#### PROBLEM SET
1/ Print the part of the article on Florida home values that opens with the words containing "High insurance premiums" and closes with "and barrier islands.".
2/ Carry on the article on Florida home values and insurance costs from its final sentence.

··· PASSAGE TO READ

Climate-fueled disasters like Hurricane Ian are wreaking havoc on home values across the nation, but Florida’s messy Insurance market makes it one of the most stressed, new research out of a nonprofit climate modeling group indicates.

High insurance premiums and a state-backed requirement that homeowners covered by the state-backed insurer of last resort enroll in the National Flood Insurance Program over the next three years could drop home values up to 40% in Florida in the next 30 years, data provided by First Street Foundation shows. And climate and insurance experts say that may further gentrify Florida’s coastal regions and barrier islands.

Using what First Street representatives described as a typical institutional-investing calculation, First Street Foundation found some homes, adjusting for 2023 insurance costs, have already lost up to 19% of their value.

······
··· EXCERPTED RECORDS

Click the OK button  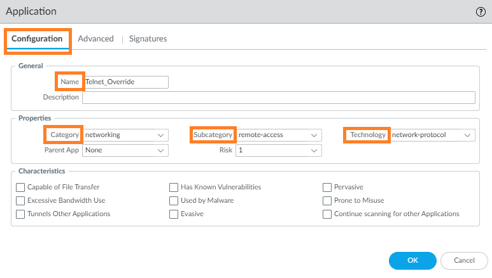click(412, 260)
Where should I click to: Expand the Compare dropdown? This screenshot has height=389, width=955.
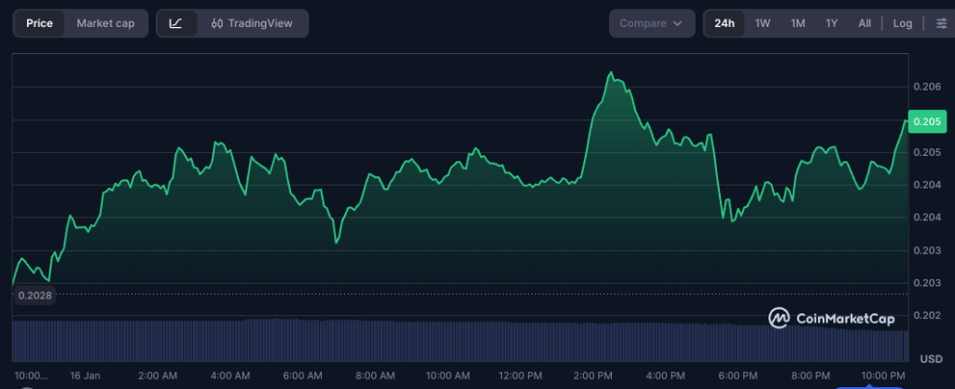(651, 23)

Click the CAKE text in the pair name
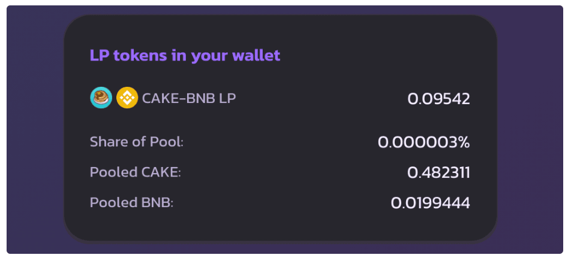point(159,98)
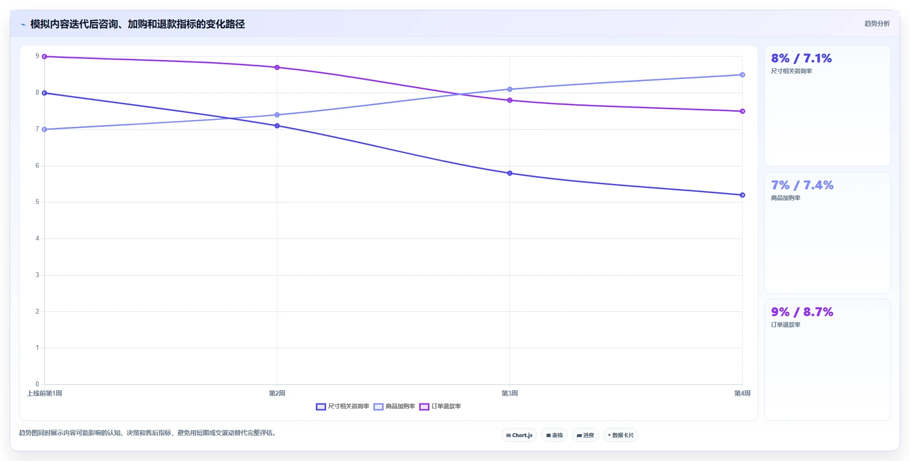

······
··· EXCERPTED RECORDS

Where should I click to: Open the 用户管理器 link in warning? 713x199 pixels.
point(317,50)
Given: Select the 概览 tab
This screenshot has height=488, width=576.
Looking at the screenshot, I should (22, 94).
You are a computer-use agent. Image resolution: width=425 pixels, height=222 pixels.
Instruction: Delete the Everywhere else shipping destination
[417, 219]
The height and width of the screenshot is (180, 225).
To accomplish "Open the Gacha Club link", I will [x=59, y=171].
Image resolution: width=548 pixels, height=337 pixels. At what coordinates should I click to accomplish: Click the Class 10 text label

······

#### EXERCISE ANSWERS
1/
High insurance premiums and a state-backed requirement that homeowners covered by the state-backed insurer of last resort enroll in the National Flood Insurance Program over the next three years could drop home values up to 40% in Florida in the next 30 years, data provided by First Street Foundation shows. And climate and insurance experts say that may further gentrify Florida’s coastal regions and barrier islands.

2/
The News-Press reported earlier this month on middle-class families being forced off Fort Myers Beach due to the rising costs associated with living on a barrier island in a time of stronger storms, including more stringent, expensive building requirements and a high demand for Beach property.

Experts say this trend will likely continue in coastal communities as high-income buyers who can afford to go without insurance rebuild and repair out of pocket. They say it will take a concerted effort among state and federal officials, as well as insurance and reinsurance companies to avoid climate-spurred migration and subsequent gentrification of Florida’s coast.

Geographer Zac Taylor, a professor with the Delft University of Technology in Norway, studies the connection between climate change and the insurance industry in Florida. Taylor uses they/them pronouns.

They urged caution in reassessing home values but agreed that this was a possible outcome based on current climate models.

Some of Florida’s more vulnerable coastline may even see corporations purchasing homes with the intent to rent them out, Taylor said, though real estate investor purchases of single-family homes dropped 45% in the second quarter of 2023, compared to a year ago, per realty company Redfin.

Soon, “only wealthy people will be able to afford to remain in coastal areas,” said Taylor.

Unsafe places, lost communities

Indeed, gentrification of Florida’s coastline may have already begun in areas hardest-hit by Ian.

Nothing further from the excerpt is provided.